Cet échec va tôt ou tard remettre en question la stratégie de Bouygues Telecom. L’acquisition de SFR semblait être la réponse à tous les maux que connaît l’opérateur depuis l’arrivée de Free Mobile. En tout cas, les dirigeants de Bouygues en étaient (à tort ?) convaincus (lire : SFR à tout prix).
Depuis le lancement de son offre 4G, Bouygues est très agressive sur le plan commercial. L’opérateur a récemment décidé d’ouvrir un nouveau front celui du fixe où Free (notamment) réalise de confortables marges. Nombre d’observateurs se demandent cependant si l’opérateur a les moyens de mener une telle guerre sur la durée.

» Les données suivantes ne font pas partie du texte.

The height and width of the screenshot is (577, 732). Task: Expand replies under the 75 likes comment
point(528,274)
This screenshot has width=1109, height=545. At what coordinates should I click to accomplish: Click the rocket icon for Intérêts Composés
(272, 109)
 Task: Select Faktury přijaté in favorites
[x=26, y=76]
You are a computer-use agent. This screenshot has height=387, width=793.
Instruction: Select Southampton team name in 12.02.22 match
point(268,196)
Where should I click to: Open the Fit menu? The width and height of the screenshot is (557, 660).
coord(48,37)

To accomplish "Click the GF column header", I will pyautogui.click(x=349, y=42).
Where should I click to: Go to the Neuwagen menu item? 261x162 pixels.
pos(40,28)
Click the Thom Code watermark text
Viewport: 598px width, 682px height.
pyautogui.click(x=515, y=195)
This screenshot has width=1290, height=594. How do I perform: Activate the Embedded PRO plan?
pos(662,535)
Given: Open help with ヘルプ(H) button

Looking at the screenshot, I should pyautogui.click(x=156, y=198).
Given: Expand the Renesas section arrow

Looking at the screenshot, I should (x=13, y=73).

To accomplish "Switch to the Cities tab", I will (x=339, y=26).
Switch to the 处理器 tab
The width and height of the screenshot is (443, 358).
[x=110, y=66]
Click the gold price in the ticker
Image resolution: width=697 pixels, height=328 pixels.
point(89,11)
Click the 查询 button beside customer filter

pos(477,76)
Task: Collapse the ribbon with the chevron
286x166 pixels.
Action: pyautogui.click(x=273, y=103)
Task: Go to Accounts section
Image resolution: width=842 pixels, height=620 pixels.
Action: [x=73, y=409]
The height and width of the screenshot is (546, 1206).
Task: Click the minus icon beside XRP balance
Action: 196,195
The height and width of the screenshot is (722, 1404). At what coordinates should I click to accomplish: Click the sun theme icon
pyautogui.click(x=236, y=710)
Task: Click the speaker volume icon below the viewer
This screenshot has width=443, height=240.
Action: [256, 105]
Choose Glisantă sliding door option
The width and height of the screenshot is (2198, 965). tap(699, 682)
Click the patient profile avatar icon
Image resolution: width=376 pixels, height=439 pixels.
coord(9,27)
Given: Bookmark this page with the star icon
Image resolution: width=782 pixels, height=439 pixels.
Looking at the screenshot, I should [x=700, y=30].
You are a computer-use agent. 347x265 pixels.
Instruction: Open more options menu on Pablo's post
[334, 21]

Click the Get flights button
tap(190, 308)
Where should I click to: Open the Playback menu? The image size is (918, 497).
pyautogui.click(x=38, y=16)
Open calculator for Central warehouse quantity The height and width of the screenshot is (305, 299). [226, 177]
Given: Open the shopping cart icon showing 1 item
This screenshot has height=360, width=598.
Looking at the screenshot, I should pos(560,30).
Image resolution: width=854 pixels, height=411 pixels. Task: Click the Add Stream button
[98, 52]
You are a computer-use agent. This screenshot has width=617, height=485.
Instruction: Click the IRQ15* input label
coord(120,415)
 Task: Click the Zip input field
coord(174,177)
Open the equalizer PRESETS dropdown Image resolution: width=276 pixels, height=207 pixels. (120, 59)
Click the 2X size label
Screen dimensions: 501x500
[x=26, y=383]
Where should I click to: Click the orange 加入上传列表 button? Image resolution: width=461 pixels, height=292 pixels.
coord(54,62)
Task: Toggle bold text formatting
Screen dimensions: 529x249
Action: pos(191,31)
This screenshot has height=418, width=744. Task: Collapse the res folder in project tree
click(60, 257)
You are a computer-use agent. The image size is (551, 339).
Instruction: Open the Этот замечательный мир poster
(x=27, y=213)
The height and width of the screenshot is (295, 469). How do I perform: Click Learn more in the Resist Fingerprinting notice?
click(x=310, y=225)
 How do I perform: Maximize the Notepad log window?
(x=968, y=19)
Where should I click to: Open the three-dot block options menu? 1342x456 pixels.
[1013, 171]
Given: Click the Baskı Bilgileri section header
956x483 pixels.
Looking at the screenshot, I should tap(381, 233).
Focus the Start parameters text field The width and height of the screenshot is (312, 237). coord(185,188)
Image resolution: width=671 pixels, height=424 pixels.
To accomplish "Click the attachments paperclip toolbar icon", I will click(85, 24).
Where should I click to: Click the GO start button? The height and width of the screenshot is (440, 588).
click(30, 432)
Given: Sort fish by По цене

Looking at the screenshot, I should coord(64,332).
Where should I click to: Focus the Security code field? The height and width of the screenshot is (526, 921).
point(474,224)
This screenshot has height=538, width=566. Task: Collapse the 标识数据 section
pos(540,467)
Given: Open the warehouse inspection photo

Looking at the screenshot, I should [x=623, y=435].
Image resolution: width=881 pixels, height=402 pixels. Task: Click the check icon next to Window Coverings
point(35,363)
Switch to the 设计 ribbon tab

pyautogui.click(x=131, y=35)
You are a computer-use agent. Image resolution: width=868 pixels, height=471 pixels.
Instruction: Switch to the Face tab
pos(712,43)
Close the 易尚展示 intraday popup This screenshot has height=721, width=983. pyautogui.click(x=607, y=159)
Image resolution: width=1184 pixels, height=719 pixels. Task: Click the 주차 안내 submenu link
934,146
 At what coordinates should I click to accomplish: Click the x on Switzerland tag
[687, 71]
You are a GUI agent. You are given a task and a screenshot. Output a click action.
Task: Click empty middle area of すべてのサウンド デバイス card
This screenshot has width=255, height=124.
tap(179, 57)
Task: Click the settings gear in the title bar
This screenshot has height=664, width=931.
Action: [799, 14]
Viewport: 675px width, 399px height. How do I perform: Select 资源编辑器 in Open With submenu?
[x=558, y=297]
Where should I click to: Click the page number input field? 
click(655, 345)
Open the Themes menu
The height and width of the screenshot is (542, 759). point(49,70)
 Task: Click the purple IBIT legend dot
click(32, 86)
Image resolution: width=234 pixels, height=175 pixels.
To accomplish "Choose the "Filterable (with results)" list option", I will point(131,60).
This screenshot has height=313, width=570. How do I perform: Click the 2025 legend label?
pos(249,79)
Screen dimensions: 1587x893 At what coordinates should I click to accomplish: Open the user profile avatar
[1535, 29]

Suivant de très près le dossier SFR, Free Mobile aurait pu frapper un grand coup si Vivendi avait choisi Bouygues. Mais pour la société de Xavier Niel, il s’agissait juste d’une (très belle) opportunité. Il y en aura d’autres. C’est ce que pense en substance Cyril Poidatz, le Président du Conseil d’Administration. La fusion de Numericable et SFR si elle va à son terme donnera naissance à un géant, mais un géant aux pieds d’argile, qui devra composer avec un très fort endettement. Iliad en est parfaitement conscient.
Cette affaire a eu le mérite également de rappeler que tous les rebondissements sont possibles dans le monde des télécoms, y compris un rapprochement entre Free Mobile et Bouygues.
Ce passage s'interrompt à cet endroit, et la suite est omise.